In a retrospective study, Derby et al. reported that a patient with a chemically sensitive disc, defined as one having a concordant pain response provoked with intradisc pressure of less than 15 psi as measured by a manometer, has a better outcome with interbody fusion versus intertransverse fusion surgery (197). This better surgical outcome presumably resulted from the removal of the mechanical load or stimulation to the chemically sensitive disc through removal of the painful intervertebral discs and stabilization with interbody fusion (197). Nevertheless, these investigators pointed out that discography should never stand alone as a diagnostic tool and sole factor for a clinical decision. The presence of a chemically sensitive disc does not rule out other coexisting sources of pain, nor does it exclude patients with excessive pain magnification. Discography should be used in conjunction with other diagnostic tests, such as MRI and CT scans, as well as the patient’s history, physical examination findings, response to a comprehensive therapeutic program, and psychometric profile information. Therefore, careful candidate selection is the key to maximizing clinically valuable data from discography. A recent study by Carragee et al. in 2000, although controversial, revealed a high false-positive rate with lumbar discography in a mixed population of 26 asymptomatic patients (182). A significant positive pain response and pain-related behavior with discography were found in 10% of the pain-free group and in 83% of the somatization disorder group. Discs with annular disruption were more likely to be painful on injection. The study concluded that if strict criteria are applied, the rate of false-positive discography may be low in subjects with normal psychometric profiles. Schwarzer et al. in 1995 (183) reported that a discogram is likely to provide highly specific information on the painful lumbar disc when the following characteristics are present: (a) unremitting low back pain persisting after 6 months of conservative care; (b) no prominent psychological dysfunction; (c) injection of all degenerated discs and one normal disc by MRI; or (d) combination of the results of appropriately and carefully performed provocative and imaging tests.
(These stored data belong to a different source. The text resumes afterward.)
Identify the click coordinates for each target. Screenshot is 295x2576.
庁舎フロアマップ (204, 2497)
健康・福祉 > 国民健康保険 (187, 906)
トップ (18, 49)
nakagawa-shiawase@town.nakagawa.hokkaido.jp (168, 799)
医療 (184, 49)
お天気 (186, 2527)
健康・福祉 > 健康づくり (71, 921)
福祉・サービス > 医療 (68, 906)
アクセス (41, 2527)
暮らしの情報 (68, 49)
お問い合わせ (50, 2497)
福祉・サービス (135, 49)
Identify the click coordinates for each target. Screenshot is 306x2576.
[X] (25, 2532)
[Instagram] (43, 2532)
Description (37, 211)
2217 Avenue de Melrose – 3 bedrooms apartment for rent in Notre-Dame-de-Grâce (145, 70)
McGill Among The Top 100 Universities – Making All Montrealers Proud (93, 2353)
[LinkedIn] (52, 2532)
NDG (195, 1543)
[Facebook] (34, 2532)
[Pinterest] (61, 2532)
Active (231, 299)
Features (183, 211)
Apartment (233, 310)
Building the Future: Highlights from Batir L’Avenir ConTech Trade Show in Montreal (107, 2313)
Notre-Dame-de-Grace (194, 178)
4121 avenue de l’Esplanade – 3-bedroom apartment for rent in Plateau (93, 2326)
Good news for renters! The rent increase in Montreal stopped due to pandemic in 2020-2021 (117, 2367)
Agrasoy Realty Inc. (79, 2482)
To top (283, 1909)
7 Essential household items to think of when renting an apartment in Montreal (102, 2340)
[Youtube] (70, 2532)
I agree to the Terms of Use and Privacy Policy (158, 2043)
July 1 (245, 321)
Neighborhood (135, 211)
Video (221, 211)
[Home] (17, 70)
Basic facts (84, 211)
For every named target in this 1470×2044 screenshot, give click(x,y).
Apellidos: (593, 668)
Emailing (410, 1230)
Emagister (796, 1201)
Complications of Discography

Potential complications of discography include discitis (0.05% to 4%), nerve root injury, subarachnoid puncture, chemical meningitis, bleeding, and allergic reaction (192). Use of sterile technique, a two-needle technique, as well as intradiscal antibiotics, can reduce the risk for infection (198).


In addition to providing imaging of disc morphology, discography is the only provocative physiologic test that can provide information on whether a degenerative disc is the source of pain. In appropriately selected patients, discography is a safe, reproducible, objective diagnostic tool when testing includes volume, pressure, fluoroscopic abnormalities, and pain provocation. Discography results help guide surgical management of chronic back pain. A negative discogram or a multilevel positive discogram without a painless control level can help to exclude a patient as a surgical candidate. Conversely, a singleor double-level positive discogram, along with other clinical data, can help to guide operative planning with respect to fusion or other surgical procedures. This potentially optimizes surgical outcomes. Whether diagnostic discography will actually change surgical outcome depends on many factors, such as a patient’s psychosocial factors, job situation, and the surgical technique employed. The true value of diagnostic discography will likely remain controversial until a prospective, randomized, double-blind, and controlled clinical trial on the outcomes of surgery based on discography is carried out.